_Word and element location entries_
************
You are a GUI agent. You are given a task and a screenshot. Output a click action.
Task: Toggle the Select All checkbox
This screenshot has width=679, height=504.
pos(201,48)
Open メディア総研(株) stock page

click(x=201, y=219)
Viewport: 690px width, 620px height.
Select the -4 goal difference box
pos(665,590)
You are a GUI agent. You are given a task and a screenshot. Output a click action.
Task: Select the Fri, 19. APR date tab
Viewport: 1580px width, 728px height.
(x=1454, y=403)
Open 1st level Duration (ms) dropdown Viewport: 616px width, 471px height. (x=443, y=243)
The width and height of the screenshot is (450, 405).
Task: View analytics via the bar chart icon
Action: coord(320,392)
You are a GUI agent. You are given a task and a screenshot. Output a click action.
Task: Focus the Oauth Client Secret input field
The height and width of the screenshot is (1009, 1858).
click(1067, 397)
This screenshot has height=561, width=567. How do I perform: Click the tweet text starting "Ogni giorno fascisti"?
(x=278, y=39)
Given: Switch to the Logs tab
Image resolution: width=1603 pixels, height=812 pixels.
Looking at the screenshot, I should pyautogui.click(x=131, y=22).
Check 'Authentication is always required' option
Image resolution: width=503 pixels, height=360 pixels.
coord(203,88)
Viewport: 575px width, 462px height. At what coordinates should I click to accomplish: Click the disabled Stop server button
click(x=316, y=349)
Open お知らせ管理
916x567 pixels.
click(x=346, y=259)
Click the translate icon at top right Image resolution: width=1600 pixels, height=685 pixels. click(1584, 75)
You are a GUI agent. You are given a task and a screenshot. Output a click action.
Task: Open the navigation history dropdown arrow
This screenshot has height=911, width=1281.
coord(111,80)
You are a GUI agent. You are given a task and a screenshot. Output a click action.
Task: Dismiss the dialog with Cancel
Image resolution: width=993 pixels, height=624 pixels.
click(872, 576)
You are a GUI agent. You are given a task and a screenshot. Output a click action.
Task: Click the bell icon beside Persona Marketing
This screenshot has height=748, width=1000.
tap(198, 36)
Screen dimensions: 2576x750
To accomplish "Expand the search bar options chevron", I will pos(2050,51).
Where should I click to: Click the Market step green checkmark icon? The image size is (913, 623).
************
_GIVEN REQUEST_
Reproduce all the entries above, swapping every "GUI agent" for "interface agent" and leaving everything else untouched.

_RESPONSE TO THIS EXERCISE_
You are a interface agent. You are given a task and a screenshot. Output a click action.
Task: Toggle the Select All checkbox
This screenshot has width=679, height=504.
pos(201,48)
Open メディア総研(株) stock page

click(x=201, y=219)
Viewport: 690px width, 620px height.
Select the -4 goal difference box
pos(665,590)
You are a interface agent. You are given a task and a screenshot. Output a click action.
Task: Select the Fri, 19. APR date tab
Viewport: 1580px width, 728px height.
(x=1454, y=403)
Open 1st level Duration (ms) dropdown Viewport: 616px width, 471px height. (x=443, y=243)
The width and height of the screenshot is (450, 405).
Task: View analytics via the bar chart icon
Action: coord(320,392)
You are a interface agent. You are given a task and a screenshot. Output a click action.
Task: Focus the Oauth Client Secret input field
The height and width of the screenshot is (1009, 1858).
click(1067, 397)
This screenshot has height=561, width=567. How do I perform: Click the tweet text starting "Ogni giorno fascisti"?
(x=278, y=39)
Given: Switch to the Logs tab
Image resolution: width=1603 pixels, height=812 pixels.
Looking at the screenshot, I should pyautogui.click(x=131, y=22).
Check 'Authentication is always required' option
Image resolution: width=503 pixels, height=360 pixels.
coord(203,88)
Viewport: 575px width, 462px height. At what coordinates should I click to accomplish: Click the disabled Stop server button
click(x=316, y=349)
Open お知らせ管理
916x567 pixels.
click(x=346, y=259)
Click the translate icon at top right Image resolution: width=1600 pixels, height=685 pixels. click(1584, 75)
You are a interface agent. You are given a task and a screenshot. Output a click action.
Task: Open the navigation history dropdown arrow
This screenshot has height=911, width=1281.
coord(111,80)
You are a interface agent. You are given a task and a screenshot. Output a click action.
Task: Dismiss the dialog with Cancel
Image resolution: width=993 pixels, height=624 pixels.
click(872, 576)
You are a interface agent. You are given a task and a screenshot. Output a click action.
Task: Click the bell icon beside Persona Marketing
This screenshot has height=748, width=1000.
tap(198, 36)
Screen dimensions: 2576x750
To accomplish "Expand the search bar options chevron", I will pos(2050,51).
Where should I click to: Click the Market step green checkmark icon? The image size is (913, 623).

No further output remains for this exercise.